**Dataset entries**
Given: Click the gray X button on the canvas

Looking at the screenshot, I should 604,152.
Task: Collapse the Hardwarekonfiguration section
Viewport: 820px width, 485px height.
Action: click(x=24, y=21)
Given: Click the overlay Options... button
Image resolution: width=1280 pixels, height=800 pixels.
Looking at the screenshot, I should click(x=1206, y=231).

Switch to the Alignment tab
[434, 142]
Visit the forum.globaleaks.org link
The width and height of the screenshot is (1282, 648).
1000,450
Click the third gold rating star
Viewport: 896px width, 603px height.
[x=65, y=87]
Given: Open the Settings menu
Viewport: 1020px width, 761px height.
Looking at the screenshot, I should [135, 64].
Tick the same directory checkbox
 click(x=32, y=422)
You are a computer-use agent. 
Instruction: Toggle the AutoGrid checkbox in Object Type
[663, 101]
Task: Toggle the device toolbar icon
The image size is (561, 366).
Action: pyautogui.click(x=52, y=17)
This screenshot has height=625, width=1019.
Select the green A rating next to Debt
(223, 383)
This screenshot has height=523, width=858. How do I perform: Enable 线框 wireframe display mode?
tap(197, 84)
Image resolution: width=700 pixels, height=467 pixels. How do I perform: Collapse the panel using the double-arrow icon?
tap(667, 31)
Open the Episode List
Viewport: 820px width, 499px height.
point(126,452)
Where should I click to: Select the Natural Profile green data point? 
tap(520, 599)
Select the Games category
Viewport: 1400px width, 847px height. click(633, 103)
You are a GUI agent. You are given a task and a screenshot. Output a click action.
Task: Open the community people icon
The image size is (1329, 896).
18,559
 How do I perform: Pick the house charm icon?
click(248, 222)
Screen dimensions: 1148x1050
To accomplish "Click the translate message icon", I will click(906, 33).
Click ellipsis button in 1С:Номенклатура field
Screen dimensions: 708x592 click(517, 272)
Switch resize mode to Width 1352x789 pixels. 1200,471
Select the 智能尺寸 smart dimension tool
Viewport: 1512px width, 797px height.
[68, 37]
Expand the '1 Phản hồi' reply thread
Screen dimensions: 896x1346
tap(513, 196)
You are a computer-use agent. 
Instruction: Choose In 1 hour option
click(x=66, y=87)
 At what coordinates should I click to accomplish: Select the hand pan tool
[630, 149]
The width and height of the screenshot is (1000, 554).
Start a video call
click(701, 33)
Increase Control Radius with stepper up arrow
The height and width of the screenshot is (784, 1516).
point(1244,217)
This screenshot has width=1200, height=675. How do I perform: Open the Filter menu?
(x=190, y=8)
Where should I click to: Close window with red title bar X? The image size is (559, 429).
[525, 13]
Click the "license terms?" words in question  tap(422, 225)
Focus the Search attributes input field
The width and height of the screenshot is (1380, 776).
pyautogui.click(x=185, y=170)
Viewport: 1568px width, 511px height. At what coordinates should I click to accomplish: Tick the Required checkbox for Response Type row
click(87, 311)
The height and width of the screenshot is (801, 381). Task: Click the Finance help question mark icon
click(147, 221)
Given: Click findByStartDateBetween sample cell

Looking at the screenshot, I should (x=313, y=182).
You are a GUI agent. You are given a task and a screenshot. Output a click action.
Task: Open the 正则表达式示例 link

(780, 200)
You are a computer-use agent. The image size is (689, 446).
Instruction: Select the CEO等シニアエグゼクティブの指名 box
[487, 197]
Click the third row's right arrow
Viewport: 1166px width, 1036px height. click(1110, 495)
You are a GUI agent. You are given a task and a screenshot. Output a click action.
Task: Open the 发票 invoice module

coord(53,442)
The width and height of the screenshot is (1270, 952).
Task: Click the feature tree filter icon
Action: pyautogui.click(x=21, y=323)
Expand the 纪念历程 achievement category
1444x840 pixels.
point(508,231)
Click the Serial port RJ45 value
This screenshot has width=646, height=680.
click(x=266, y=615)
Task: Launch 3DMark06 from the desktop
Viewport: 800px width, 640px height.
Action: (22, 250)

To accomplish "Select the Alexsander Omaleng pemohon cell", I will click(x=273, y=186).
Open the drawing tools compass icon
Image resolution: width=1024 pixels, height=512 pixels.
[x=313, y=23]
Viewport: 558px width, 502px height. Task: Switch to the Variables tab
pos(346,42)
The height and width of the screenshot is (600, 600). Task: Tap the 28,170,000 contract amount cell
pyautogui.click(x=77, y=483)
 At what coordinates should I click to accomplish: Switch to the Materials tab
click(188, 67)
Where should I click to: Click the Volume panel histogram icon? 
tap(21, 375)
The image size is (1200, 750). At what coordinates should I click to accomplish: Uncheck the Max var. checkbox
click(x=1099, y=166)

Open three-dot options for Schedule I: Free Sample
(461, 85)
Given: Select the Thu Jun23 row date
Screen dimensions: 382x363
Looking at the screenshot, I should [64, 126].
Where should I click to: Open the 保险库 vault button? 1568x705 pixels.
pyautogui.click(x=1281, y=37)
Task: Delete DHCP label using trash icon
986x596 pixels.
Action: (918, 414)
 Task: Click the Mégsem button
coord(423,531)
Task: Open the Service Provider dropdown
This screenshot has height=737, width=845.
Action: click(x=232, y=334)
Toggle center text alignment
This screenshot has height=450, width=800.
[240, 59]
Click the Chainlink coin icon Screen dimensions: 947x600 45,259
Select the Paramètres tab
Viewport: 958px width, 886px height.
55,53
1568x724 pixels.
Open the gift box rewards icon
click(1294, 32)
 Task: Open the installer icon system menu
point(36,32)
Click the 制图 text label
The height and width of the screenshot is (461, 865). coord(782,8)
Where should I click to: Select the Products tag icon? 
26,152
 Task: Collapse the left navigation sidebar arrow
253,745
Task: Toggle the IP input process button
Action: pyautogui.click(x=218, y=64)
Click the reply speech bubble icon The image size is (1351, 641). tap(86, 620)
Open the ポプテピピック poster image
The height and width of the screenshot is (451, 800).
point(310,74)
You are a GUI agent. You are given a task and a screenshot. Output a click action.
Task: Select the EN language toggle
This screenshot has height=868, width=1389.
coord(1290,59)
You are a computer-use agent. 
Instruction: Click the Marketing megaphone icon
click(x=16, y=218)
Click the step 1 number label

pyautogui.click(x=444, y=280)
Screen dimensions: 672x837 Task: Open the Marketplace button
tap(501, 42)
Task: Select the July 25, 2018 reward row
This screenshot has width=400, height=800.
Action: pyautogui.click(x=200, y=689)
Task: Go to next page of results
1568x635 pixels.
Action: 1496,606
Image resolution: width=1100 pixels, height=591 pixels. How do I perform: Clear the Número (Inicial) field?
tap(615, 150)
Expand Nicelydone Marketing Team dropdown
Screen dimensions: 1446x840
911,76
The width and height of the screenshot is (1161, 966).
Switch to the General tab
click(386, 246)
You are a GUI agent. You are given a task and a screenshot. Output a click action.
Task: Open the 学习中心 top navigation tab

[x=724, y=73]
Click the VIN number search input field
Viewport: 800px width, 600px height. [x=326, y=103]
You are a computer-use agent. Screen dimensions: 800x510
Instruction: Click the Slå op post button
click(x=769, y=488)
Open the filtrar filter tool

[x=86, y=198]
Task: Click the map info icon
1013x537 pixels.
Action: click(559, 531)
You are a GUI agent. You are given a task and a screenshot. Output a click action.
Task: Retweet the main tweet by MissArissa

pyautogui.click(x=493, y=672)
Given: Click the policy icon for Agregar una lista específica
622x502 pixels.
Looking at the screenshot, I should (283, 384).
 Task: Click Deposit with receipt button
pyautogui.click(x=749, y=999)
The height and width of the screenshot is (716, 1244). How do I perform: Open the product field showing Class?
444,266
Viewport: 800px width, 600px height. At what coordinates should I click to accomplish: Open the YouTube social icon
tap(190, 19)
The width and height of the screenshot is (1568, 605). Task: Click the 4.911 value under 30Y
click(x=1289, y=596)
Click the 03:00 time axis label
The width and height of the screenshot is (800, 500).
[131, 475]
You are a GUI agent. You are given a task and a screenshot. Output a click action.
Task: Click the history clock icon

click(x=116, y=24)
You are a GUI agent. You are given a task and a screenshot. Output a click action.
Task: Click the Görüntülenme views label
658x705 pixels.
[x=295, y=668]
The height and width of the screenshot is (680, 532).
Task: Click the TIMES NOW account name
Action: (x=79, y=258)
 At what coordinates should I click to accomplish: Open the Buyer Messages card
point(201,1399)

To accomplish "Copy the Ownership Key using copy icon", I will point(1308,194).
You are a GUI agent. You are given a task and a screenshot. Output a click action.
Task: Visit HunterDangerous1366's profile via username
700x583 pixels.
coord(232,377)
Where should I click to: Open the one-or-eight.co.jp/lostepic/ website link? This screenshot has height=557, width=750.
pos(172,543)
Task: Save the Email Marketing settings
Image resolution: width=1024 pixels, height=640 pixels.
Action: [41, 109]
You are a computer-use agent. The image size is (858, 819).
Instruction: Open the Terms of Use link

**Requirement**
For the word "reply", show every line of the entries that holds it.

**Task output**
Expand the '1 Phản hồi' reply thread
Click the reply speech bubble icon The image size is (1351, 641). tap(86, 620)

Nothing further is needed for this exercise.